SOURCE =
▼

An easy way could be to use fprintf to write ints as formatted strings. You could use fdopen to associate a stream to an existing pipe file descriptor.
Accordingly, you must convert numbers from and to strings.
Variable Length Data and Buffered I/O
If you use strings to transfer values, each pair of values has a variable length. Typically, a newline character is used in a C program to signal a complete input record.
Another reason for reading/writing a whole line is that read/write calls can also transfer only a partial number of bytes. You must therefore know when an input record is completed. An alternative would be to have a binary format, which would automatically represent a format with fixed lengths.

▲

[Lines of data]
▼

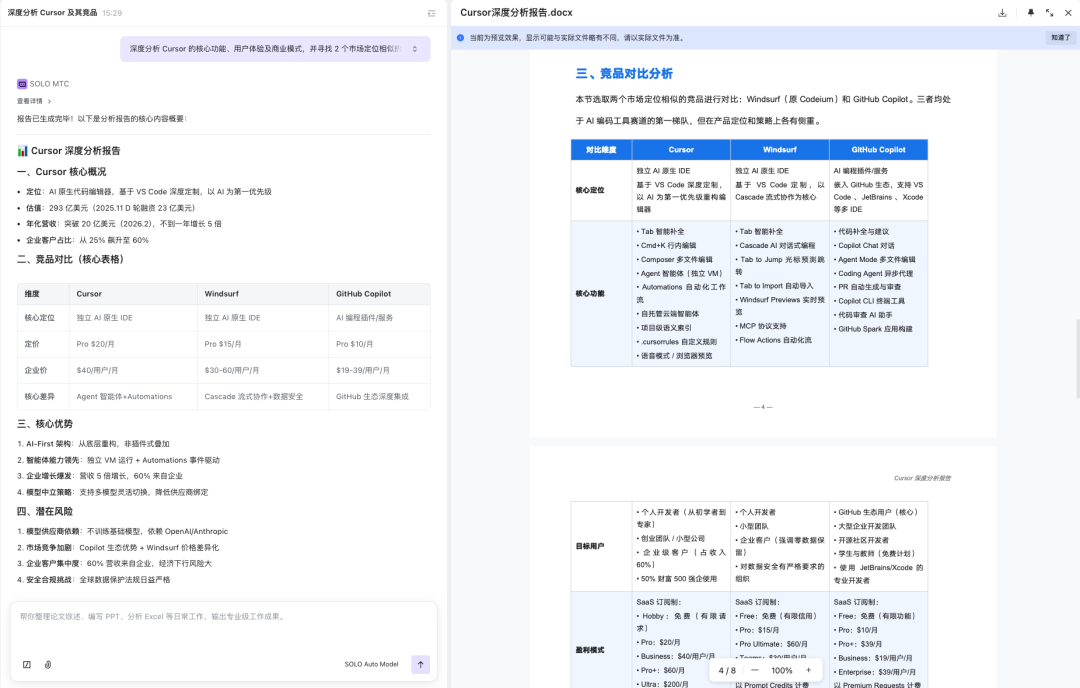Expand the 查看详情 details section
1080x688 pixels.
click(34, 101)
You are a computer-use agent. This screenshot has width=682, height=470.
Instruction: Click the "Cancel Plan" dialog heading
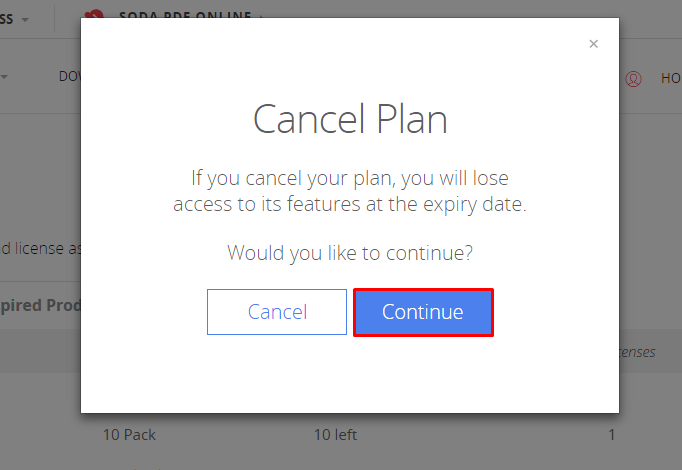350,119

▲

EXERCISE TASKS =
[A] Answer these questions using the passage on pipes:
(i) Which function can associate a stream with an existing pipe file descriptor?
(ii) What character does a C program typically use to signal a complete input record?
(iii) What alternative format would automatically represent a format with fixed lengths?
[B] Please echo the passage on pipes word for word, from "Variable Length Data" up to and including "complete input record.".

PER-TASK OUTPUTS =
[A]
(i) fdopen
(ii) A newline character
(iii) A binary format

[B]
Variable Length Data and Buffered I/O
If you use strings to transfer values, each pair of values has a variable length. Typically, a newline character is used in a C program to signal a complete input record.